WRITTEN EXERCISE »
Reproduce each of the rows below without alteration, keeping every character, line break, and the original order.

RECORDS SUPPLIED »
..........

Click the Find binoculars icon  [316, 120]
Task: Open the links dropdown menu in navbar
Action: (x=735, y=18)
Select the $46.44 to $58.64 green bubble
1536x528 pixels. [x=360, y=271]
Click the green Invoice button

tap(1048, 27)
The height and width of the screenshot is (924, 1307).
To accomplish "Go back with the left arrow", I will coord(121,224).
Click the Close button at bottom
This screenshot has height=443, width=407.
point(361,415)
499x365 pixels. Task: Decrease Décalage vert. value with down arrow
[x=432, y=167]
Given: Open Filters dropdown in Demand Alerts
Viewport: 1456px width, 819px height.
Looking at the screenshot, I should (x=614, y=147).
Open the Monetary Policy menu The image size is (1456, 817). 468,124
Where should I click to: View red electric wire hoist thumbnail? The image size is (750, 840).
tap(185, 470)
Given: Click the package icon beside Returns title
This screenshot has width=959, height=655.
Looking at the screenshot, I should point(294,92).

..........

TASK SOLUTION »
Click the Find binoculars icon  [316, 120]
Task: Open the links dropdown menu in navbar
Action: (x=735, y=18)
Select the $46.44 to $58.64 green bubble
1536x528 pixels. [x=360, y=271]
Click the green Invoice button

tap(1048, 27)
The height and width of the screenshot is (924, 1307).
To accomplish "Go back with the left arrow", I will coord(121,224).
Click the Close button at bottom
This screenshot has height=443, width=407.
point(361,415)
499x365 pixels. Task: Decrease Décalage vert. value with down arrow
[x=432, y=167]
Given: Open Filters dropdown in Demand Alerts
Viewport: 1456px width, 819px height.
Looking at the screenshot, I should (x=614, y=147).
Open the Monetary Policy menu The image size is (1456, 817). 468,124
Where should I click to: View red electric wire hoist thumbnail? The image size is (750, 840).
tap(185, 470)
Given: Click the package icon beside Returns title
This screenshot has width=959, height=655.
Looking at the screenshot, I should point(294,92).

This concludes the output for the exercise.